• QUOTED TEXT:
Among the techniques for transforming the input space into the feature space, it is important to mention PCA, a linear unsupervised technique. The Principal Component Analysis (section 2.10.1) is a method that allows for the reduction of the number of inputs to the classifier by removing linearly dependent or irrelevant components, thereby reducing the dimensionality of the problem while striving to preserve as much information as possible.

Regarding the models and modeling techniques, widely used are:

Regression: a regression of data to a model is essentially a classifier. Consequently, all the theory presented in chapter 3 can and should be applied to classify data;
Neural Networks: Neural networks allow the generation of functions of the type (4.1) by concatenating sums, multiplications, and strongly nonlinear functions such as sigmoids. Regression techniques enable the estimation of the parameters of this generic model;
Bayesian Classifiers: It is possible to use Bayes' theorem directly as a classifier or to combine multiple classifiers in order to maximize the a posteriori probability of identifying the correct class (section 4.2);
Decision Tree: where classifiers are cascaded with other classifiers (and each node represents some attribute extracted from the input data);
Decision Stump: a degenerate decision tree (1 node), allows partitioning the feature space using a simple threshold, thus becoming the simplest classifier of type (4.2) and an example of a weak classifier;
Ensemble Learning: Multiple weak classifiers can be related to each other (Ensemble Learning, see section 4.6) in order to maximize some global metric (for example, the margin of separation between classes). In fact, they are not true classifiers but rather techniques for combining several simple classifiers to generate a complex classifier (ensemble).

• REQUESTS:
(a) Can you summarize the passage on classifier techniques in two sentences?
(b) Could you reproduce, word for word, the stretch of the passage on classifier techniques from "Among the techniques" through "information as possible."?
Rely only on the passage on classifier techniques.

• DATA BLOCK:

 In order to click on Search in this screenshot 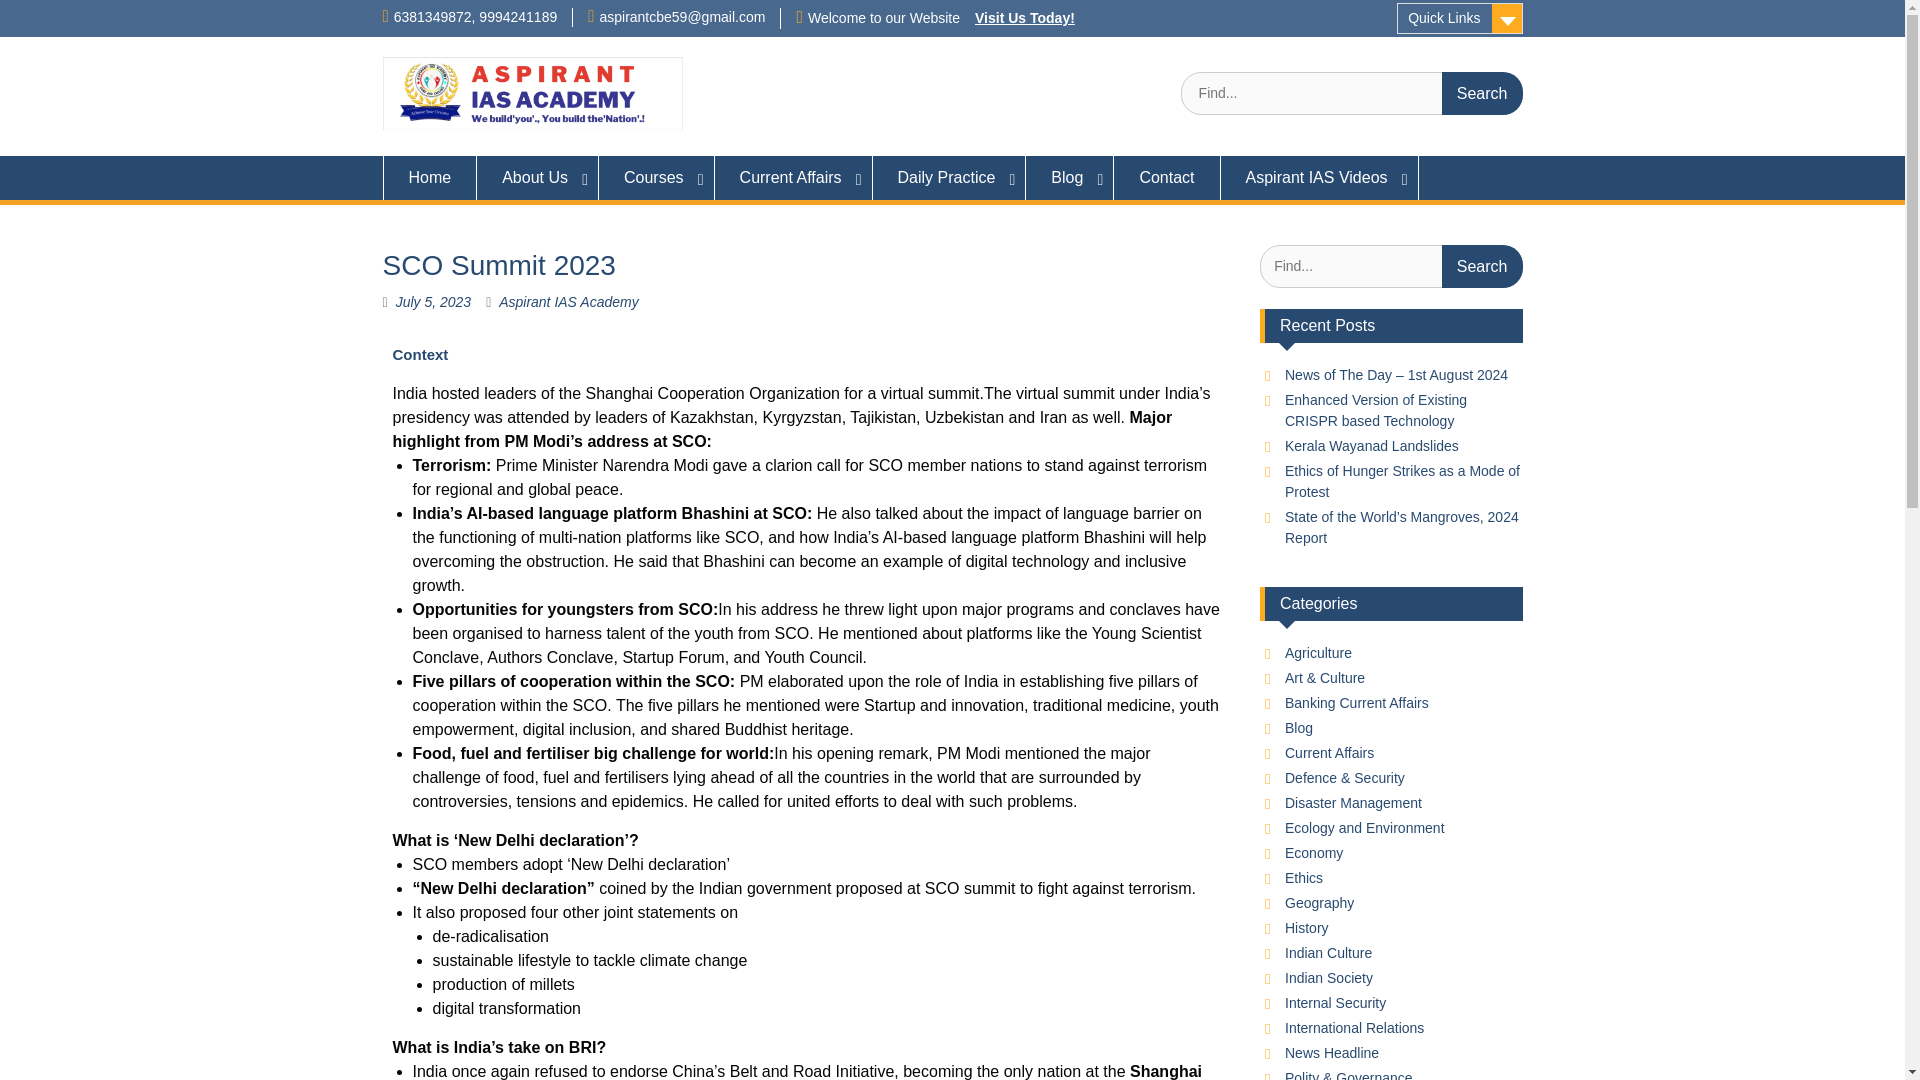, I will do `click(1482, 266)`.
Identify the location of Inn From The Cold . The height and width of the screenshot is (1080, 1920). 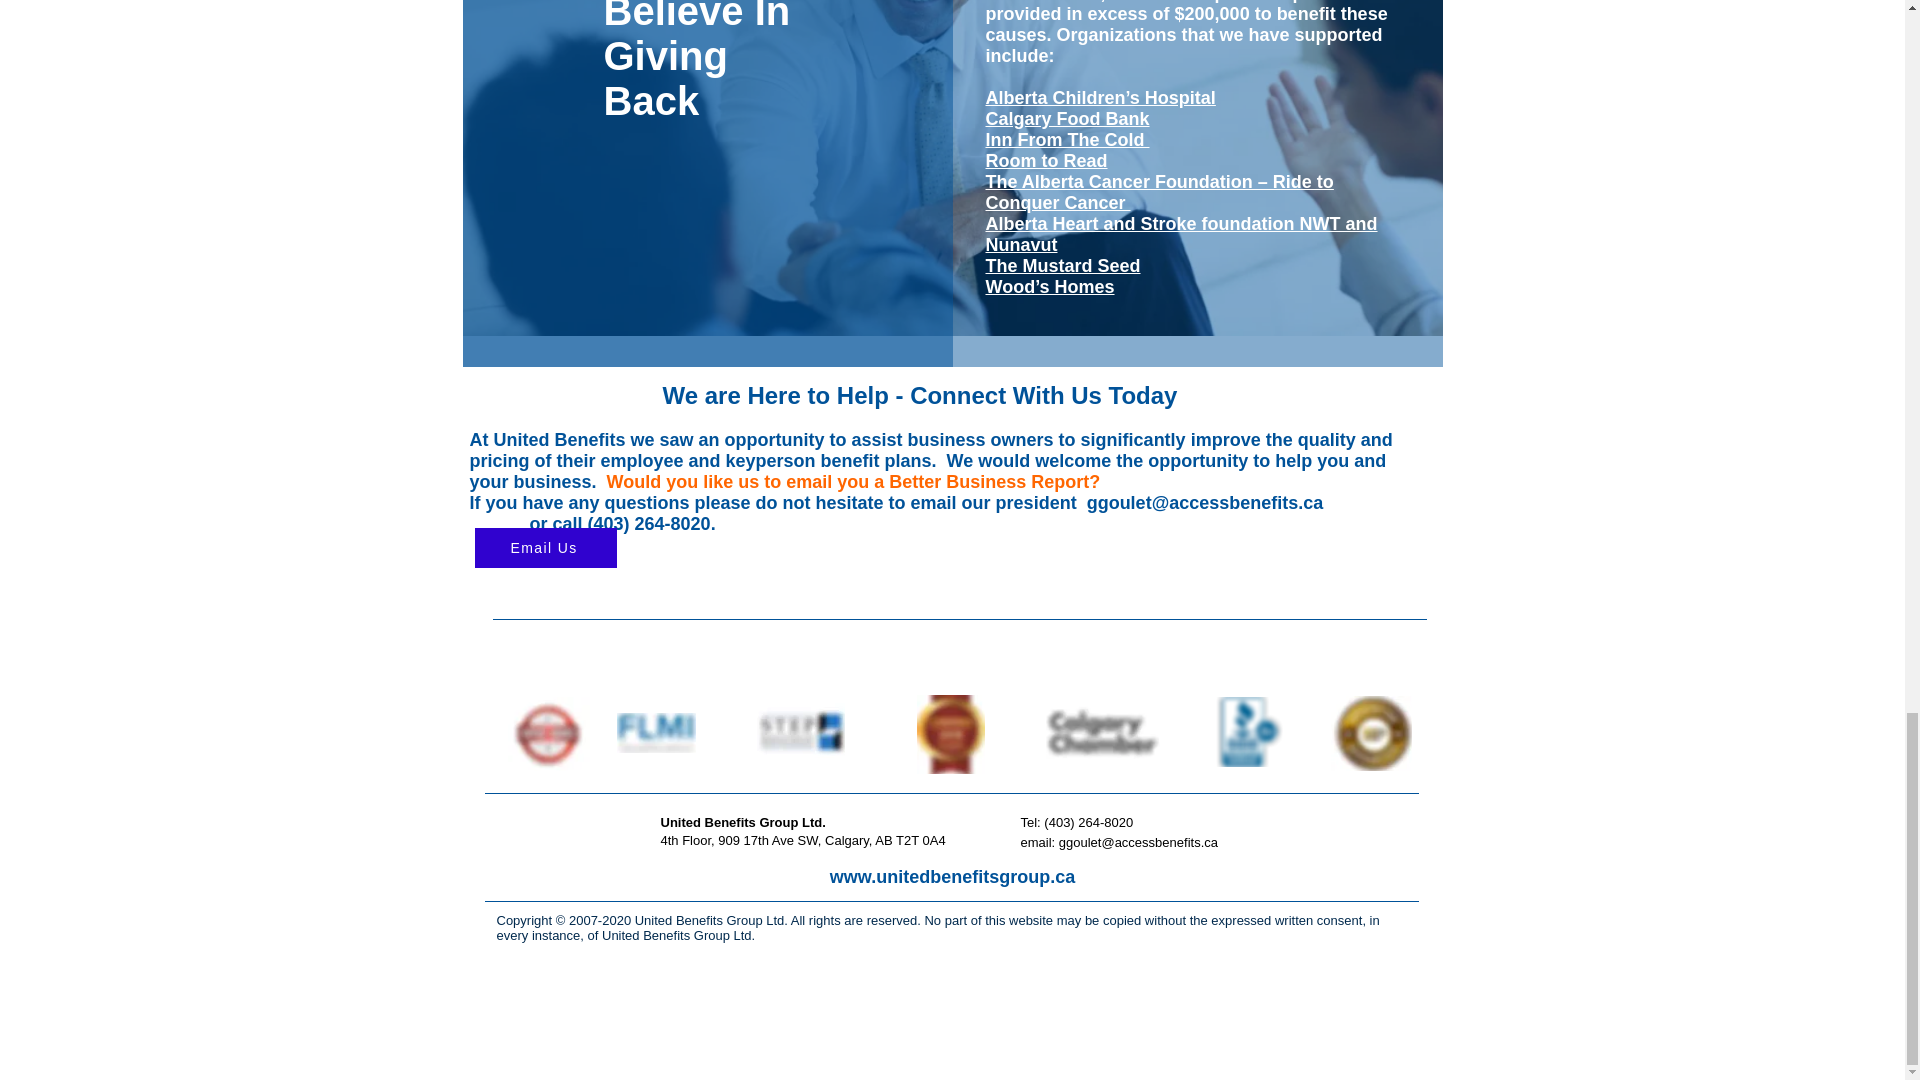
(1068, 140).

• COMPLETE ANSWERS:
(a) PCA is a linear unsupervised technique that reduces the number of inputs to a classifier by removing linearly dependent or irrelevant components, while striving to preserve as much information as possible. Widely used models and modeling techniques include regression, neural networks, Bayesian classifiers, decision trees, decision stumps, and ensemble learning, which combines several simple classifiers into a complex one.

(b)
Among the techniques for transforming the input space into the feature space, it is important to mention PCA, a linear unsupervised technique. The Principal Component Analysis (section 2.10.1) is a method that allows for the reduction of the number of inputs to the classifier by removing linearly dependent or irrelevant components, thereby reducing the dimensionality of the problem while striving to preserve as much information as possible.